From an evolutionary perspective the survival value of even culturally selected human
information is not obvious. Our symbol-based technological culture has given humans power
over natural forces that can increase lifespan, counter the effects of genetic deficiencies, and
unleash weapons of mass destruction. None of these powers has any advantage from an
evolutionary perspective. To put it another way, while our cultures clearly depend on semiotic
technologies, there is little evidence that these cultures are adaptive for the species in the time
scale of evolution.
Biotechnology will eventually give us power to edit genetic instructions that have been tested
by billions of years of natural selection and replace them with artificial instructions based on
current human desires. We cannot imagine what greater powers another 5000 years of
technology will give human culture, if it lasts that long. We should not forget that 5000 years is
only a moment in evolutionary time, and that natural selection operates over indefinitely longer
time scales, and it will ultimately decide survival or extinction. We are still entirely dependent on
the genetic language to construct the neural architecture that allows natural language. This
evolved genetic architecture is not specific, but learning specific languages probably also
involves evolutionary selection processes (e.g., Edelman, 1987; Bradie, 1994). In other words,
no matter what humans desire, it is the information in genetic language, not the information in
human language, that will ultimately determine survival or extinction of the species over
evolutionary time.
Looking at global patterns of adaptive evolution, it is clear that survival at all levels requires
balancing competition and cooperation. We do not know how much cooperation and competition
among humans and with other species would promote our survival. Nevertheless, it is largely our
human choice how we balance competition and cooperation within our short cultural time scales.
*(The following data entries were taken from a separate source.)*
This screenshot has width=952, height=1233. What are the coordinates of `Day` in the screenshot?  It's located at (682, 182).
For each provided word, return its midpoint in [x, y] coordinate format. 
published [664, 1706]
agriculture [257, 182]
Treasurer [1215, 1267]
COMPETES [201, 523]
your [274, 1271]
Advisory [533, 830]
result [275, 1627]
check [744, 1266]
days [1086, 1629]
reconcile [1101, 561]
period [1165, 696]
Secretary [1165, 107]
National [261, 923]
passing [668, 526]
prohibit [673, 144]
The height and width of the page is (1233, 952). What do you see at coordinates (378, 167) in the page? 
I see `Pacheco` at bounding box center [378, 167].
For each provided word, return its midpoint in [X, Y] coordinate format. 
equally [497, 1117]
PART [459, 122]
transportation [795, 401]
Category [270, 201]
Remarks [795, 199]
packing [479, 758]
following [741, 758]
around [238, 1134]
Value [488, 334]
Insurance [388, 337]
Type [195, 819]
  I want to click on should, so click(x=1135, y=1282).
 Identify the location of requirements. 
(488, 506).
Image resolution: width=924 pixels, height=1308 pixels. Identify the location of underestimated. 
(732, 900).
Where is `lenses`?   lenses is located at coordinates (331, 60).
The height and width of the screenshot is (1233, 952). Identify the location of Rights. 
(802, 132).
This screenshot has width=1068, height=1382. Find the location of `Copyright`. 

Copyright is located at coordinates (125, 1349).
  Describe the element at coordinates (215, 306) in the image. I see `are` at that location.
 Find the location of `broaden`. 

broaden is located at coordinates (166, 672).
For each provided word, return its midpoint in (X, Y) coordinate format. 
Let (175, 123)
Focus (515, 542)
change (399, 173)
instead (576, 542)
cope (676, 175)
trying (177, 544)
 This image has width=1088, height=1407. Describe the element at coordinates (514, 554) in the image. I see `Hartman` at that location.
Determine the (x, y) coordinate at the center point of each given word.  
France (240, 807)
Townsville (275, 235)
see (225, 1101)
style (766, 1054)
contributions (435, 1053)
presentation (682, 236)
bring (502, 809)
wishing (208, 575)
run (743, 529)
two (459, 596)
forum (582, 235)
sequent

We might prefer living on the “edge of chaos” ― a lifestyle that favors maximum individual
freedom with its high level of risk ― even if we knew that extinction was a threat, rather than
choosing to live regimented lives with enforced cooperation, like the social insects, on the
chance our species might survive longer. Perhaps it is just as well that we cannot foresee the
evolutionary consequences of our cultural and technological choices.